THE TASK – Each record must appear in the answer exactly as given.
━━━ RECORDS FOR THIS TASK ━━━
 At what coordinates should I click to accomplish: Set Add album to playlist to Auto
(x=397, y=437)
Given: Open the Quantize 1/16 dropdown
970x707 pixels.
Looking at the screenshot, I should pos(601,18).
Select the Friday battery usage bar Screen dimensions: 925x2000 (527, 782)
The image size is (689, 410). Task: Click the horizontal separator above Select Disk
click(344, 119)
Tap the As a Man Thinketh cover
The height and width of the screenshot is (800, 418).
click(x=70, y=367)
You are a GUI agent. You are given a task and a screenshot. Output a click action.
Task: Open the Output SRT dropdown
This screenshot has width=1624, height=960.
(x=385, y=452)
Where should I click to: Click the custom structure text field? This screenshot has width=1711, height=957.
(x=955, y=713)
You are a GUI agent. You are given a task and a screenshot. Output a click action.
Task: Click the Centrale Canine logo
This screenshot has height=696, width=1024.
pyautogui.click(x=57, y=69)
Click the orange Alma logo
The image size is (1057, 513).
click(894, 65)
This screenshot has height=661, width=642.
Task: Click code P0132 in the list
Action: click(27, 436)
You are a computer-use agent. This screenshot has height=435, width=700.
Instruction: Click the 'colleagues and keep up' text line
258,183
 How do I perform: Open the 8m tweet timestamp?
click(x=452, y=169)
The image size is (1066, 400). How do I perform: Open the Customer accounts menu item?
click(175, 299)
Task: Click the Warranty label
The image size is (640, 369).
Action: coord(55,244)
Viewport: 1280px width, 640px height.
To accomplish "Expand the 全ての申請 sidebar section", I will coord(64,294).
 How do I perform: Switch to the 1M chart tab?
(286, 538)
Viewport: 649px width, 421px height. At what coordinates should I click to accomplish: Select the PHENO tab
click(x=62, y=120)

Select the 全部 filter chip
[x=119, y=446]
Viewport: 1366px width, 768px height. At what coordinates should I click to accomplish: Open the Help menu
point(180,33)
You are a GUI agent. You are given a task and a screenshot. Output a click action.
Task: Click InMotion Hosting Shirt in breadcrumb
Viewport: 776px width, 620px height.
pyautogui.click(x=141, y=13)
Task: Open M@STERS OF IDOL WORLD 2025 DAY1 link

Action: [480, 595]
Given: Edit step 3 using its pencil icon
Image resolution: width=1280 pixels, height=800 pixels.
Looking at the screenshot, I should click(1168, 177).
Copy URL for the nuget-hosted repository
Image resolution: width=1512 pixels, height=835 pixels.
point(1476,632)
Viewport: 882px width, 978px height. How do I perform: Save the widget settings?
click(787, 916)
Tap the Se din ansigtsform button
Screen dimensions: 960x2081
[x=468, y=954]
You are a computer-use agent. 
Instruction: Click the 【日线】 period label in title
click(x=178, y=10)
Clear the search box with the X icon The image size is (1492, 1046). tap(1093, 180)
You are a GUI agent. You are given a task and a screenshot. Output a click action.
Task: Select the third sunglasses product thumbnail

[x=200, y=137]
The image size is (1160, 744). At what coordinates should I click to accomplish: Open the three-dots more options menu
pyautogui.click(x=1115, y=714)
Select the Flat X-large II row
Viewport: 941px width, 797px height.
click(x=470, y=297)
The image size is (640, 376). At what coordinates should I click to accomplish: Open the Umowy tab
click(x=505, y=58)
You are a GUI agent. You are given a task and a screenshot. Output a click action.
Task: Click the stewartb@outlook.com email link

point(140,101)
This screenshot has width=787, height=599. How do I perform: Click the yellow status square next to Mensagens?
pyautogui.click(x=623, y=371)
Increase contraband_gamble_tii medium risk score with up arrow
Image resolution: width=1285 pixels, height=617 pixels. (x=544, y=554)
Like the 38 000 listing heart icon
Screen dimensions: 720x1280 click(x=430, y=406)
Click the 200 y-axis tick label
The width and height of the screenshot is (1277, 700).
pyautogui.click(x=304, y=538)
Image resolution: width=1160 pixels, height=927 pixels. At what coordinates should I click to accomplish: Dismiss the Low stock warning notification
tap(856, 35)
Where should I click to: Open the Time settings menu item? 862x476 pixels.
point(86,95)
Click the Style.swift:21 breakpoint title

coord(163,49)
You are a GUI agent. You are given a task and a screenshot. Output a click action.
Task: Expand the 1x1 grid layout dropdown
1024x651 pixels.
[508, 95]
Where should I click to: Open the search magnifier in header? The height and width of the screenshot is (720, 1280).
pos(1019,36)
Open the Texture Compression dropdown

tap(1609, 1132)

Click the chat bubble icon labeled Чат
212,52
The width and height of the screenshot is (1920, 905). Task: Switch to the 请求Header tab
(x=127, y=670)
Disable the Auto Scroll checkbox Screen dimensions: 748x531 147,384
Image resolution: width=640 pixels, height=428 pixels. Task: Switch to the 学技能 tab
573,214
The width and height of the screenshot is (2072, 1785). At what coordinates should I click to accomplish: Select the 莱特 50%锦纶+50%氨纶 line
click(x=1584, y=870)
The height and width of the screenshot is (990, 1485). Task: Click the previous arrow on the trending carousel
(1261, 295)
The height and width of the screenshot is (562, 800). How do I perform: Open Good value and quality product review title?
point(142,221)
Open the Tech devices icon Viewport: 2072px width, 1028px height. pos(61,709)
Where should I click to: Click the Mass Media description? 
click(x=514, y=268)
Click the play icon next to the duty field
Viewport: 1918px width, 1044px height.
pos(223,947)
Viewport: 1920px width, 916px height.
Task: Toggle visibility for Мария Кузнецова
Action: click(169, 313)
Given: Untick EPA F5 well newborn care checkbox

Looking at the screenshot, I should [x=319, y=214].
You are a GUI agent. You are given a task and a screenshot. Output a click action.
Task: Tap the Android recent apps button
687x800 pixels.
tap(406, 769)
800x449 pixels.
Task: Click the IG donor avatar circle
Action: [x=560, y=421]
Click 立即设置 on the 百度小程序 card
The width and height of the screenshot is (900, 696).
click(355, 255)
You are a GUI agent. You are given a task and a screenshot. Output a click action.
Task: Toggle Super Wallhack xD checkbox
━━━
SOLUTION TO THE EXERCISE –
 At what coordinates should I click to accomplish: Set Add album to playlist to Auto
(x=397, y=437)
Given: Open the Quantize 1/16 dropdown
970x707 pixels.
Looking at the screenshot, I should pos(601,18).
Select the Friday battery usage bar Screen dimensions: 925x2000 (527, 782)
The image size is (689, 410). Task: Click the horizontal separator above Select Disk
click(344, 119)
Tap the As a Man Thinketh cover
The height and width of the screenshot is (800, 418).
click(x=70, y=367)
You are a GUI agent. You are given a task and a screenshot. Output a click action.
Task: Open the Output SRT dropdown
This screenshot has width=1624, height=960.
(x=385, y=452)
Where should I click to: Click the custom structure text field? This screenshot has width=1711, height=957.
(x=955, y=713)
You are a GUI agent. You are given a task and a screenshot. Output a click action.
Task: Click the Centrale Canine logo
This screenshot has height=696, width=1024.
pyautogui.click(x=57, y=69)
Click the orange Alma logo
The image size is (1057, 513).
click(894, 65)
This screenshot has height=661, width=642.
Task: Click code P0132 in the list
Action: click(27, 436)
You are a computer-use agent. This screenshot has height=435, width=700.
Instruction: Click the 'colleagues and keep up' text line
258,183
 How do I perform: Open the 8m tweet timestamp?
click(x=452, y=169)
The image size is (1066, 400). How do I perform: Open the Customer accounts menu item?
click(175, 299)
Task: Click the Warranty label
The image size is (640, 369).
Action: coord(55,244)
Viewport: 1280px width, 640px height.
To accomplish "Expand the 全ての申請 sidebar section", I will coord(64,294).
 How do I perform: Switch to the 1M chart tab?
(286, 538)
Viewport: 649px width, 421px height. At what coordinates should I click to accomplish: Select the PHENO tab
click(x=62, y=120)

Select the 全部 filter chip
[x=119, y=446]
Viewport: 1366px width, 768px height. At what coordinates should I click to accomplish: Open the Help menu
point(180,33)
You are a GUI agent. You are given a task and a screenshot. Output a click action.
Task: Click InMotion Hosting Shirt in breadcrumb
Viewport: 776px width, 620px height.
pyautogui.click(x=141, y=13)
Task: Open M@STERS OF IDOL WORLD 2025 DAY1 link

Action: [480, 595]
Given: Edit step 3 using its pencil icon
Image resolution: width=1280 pixels, height=800 pixels.
Looking at the screenshot, I should click(1168, 177).
Copy URL for the nuget-hosted repository
Image resolution: width=1512 pixels, height=835 pixels.
point(1476,632)
Viewport: 882px width, 978px height. How do I perform: Save the widget settings?
click(787, 916)
Tap the Se din ansigtsform button
Screen dimensions: 960x2081
[x=468, y=954]
You are a computer-use agent. 
Instruction: Click the 【日线】 period label in title
click(x=178, y=10)
Clear the search box with the X icon The image size is (1492, 1046). tap(1093, 180)
You are a GUI agent. You are given a task and a screenshot. Output a click action.
Task: Select the third sunglasses product thumbnail

[x=200, y=137]
The image size is (1160, 744). At what coordinates should I click to accomplish: Open the three-dots more options menu
pyautogui.click(x=1115, y=714)
Select the Flat X-large II row
Viewport: 941px width, 797px height.
click(x=470, y=297)
The image size is (640, 376). At what coordinates should I click to accomplish: Open the Umowy tab
click(x=505, y=58)
You are a GUI agent. You are given a task and a screenshot. Output a click action.
Task: Click the stewartb@outlook.com email link

point(140,101)
This screenshot has width=787, height=599. How do I perform: Click the yellow status square next to Mensagens?
pyautogui.click(x=623, y=371)
Increase contraband_gamble_tii medium risk score with up arrow
Image resolution: width=1285 pixels, height=617 pixels. (x=544, y=554)
Like the 38 000 listing heart icon
Screen dimensions: 720x1280 click(x=430, y=406)
Click the 200 y-axis tick label
The width and height of the screenshot is (1277, 700).
pyautogui.click(x=304, y=538)
Image resolution: width=1160 pixels, height=927 pixels. At what coordinates should I click to accomplish: Dismiss the Low stock warning notification
tap(856, 35)
Where should I click to: Open the Time settings menu item? 862x476 pixels.
point(86,95)
Click the Style.swift:21 breakpoint title

coord(163,49)
You are a GUI agent. You are given a task and a screenshot. Output a click action.
Task: Expand the 1x1 grid layout dropdown
1024x651 pixels.
[508, 95]
Where should I click to: Open the search magnifier in header? The height and width of the screenshot is (720, 1280).
pos(1019,36)
Open the Texture Compression dropdown

tap(1609, 1132)

Click the chat bubble icon labeled Чат
212,52
The width and height of the screenshot is (1920, 905). Task: Switch to the 请求Header tab
(x=127, y=670)
Disable the Auto Scroll checkbox Screen dimensions: 748x531 147,384
Image resolution: width=640 pixels, height=428 pixels. Task: Switch to the 学技能 tab
573,214
The width and height of the screenshot is (2072, 1785). At what coordinates should I click to accomplish: Select the 莱特 50%锦纶+50%氨纶 line
click(x=1584, y=870)
The height and width of the screenshot is (990, 1485). Task: Click the previous arrow on the trending carousel
(1261, 295)
The height and width of the screenshot is (562, 800). How do I perform: Open Good value and quality product review title?
point(142,221)
Open the Tech devices icon Viewport: 2072px width, 1028px height. pos(61,709)
Where should I click to: Click the Mass Media description? 
click(x=514, y=268)
Click the play icon next to the duty field
Viewport: 1918px width, 1044px height.
pos(223,947)
Viewport: 1920px width, 916px height.
Task: Toggle visibility for Мария Кузнецова
Action: click(169, 313)
Given: Untick EPA F5 well newborn care checkbox

Looking at the screenshot, I should [x=319, y=214].
You are a GUI agent. You are given a task and a screenshot. Output a click action.
Task: Tap the Android recent apps button
687x800 pixels.
tap(406, 769)
800x449 pixels.
Task: Click the IG donor avatar circle
Action: [x=560, y=421]
Click 立即设置 on the 百度小程序 card
The width and height of the screenshot is (900, 696).
click(355, 255)
You are a GUI agent. You are given a task and a screenshot. Output a click action.
Task: Toggle Super Wallhack xD checkbox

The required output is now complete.